Naps are a little’s best friend and worst enemy. The ultimate frenemy…sometimes a nap helps. How ever just being sent off to bed to have a nap when you are not feeling good is really bad. A good caregiver will know that there are monsters under the bed. Although sleep is important cross Little's as the lack of sleep well make any anxiety worse.
Putting us brown for a nap is a skill that a good caregiver will develop over time. But Usually putting us down for a nap means you have to stay with us, fully hair stroking and reading a story, well I'm cuddling my Rex and Peter, and sucking my pasifer, will put me to sleep.
But do your best not to assume that anyone who is overwhelmed, or anytime they feel bad, you just need to have us sleep. Just like telling them to calm down, sometimes it works, and sometimes it makes us feel like y’re are ignoring us or pushed us away to deal on owr own.
*When we are feel better, any time you feel it’s useful, you can talk about it. maybe we will know the trigger in our life that makes the anxiety worse.
Maybe coping techniques will help.
Take note of patterns. Maybe your Little gets anxious at night? Around certain people? In response to job stress?
If you notices these things.
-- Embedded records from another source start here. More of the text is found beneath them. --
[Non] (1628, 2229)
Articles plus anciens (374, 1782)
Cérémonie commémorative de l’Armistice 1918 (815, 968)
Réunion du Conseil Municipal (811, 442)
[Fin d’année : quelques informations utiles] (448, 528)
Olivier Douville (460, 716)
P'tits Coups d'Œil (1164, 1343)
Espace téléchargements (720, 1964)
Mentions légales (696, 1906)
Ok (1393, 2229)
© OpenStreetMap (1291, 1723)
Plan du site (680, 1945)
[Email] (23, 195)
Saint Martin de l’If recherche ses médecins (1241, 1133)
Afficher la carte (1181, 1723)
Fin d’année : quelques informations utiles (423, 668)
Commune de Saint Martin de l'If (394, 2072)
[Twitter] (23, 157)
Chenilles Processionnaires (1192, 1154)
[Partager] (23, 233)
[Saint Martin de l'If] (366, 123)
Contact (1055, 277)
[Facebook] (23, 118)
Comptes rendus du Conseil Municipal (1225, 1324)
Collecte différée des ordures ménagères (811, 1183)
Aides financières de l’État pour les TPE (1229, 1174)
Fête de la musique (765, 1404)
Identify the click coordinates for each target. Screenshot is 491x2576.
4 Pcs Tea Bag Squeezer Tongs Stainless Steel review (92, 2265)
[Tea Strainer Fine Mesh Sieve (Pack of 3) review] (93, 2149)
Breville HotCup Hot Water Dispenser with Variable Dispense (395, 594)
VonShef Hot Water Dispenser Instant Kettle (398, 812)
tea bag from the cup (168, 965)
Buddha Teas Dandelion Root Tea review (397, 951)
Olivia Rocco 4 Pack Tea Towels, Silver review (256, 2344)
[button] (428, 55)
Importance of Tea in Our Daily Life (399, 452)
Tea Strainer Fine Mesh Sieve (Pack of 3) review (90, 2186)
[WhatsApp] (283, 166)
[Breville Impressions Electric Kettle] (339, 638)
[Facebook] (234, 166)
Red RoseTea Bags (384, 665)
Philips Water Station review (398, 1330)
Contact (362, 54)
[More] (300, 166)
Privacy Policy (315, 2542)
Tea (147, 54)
Focus on them and make a plan, together, to improve. It might seem impossible, but few problems cannot be at least slightly helped with patience, time, and planning.
If none of that is working, however, that doesn’t mean you screwed up: Sometimes the scaries are extra bad, or their response is unusual. That doesn’t mean you failed, or they aren’t trying hard enough, it just means that you need to keep going, and try to help us as much as you can. Sometimes, even, space is the thing they need, which can be hard when you want to help.
That’s OK! Just figure out the PERSON you’re with. Not the role, not just*‘A Little’, but the person. Everyone responds differently. Once you figure out how your Little respond to things, you might be shocked at how much it helps them! But remember…if you’re around someone who has a bad case of the scaries? Do your best to be a positive force, not a negative one. We will appreciate it, even if we don’t know how to say it.
Hope this help someone else as well.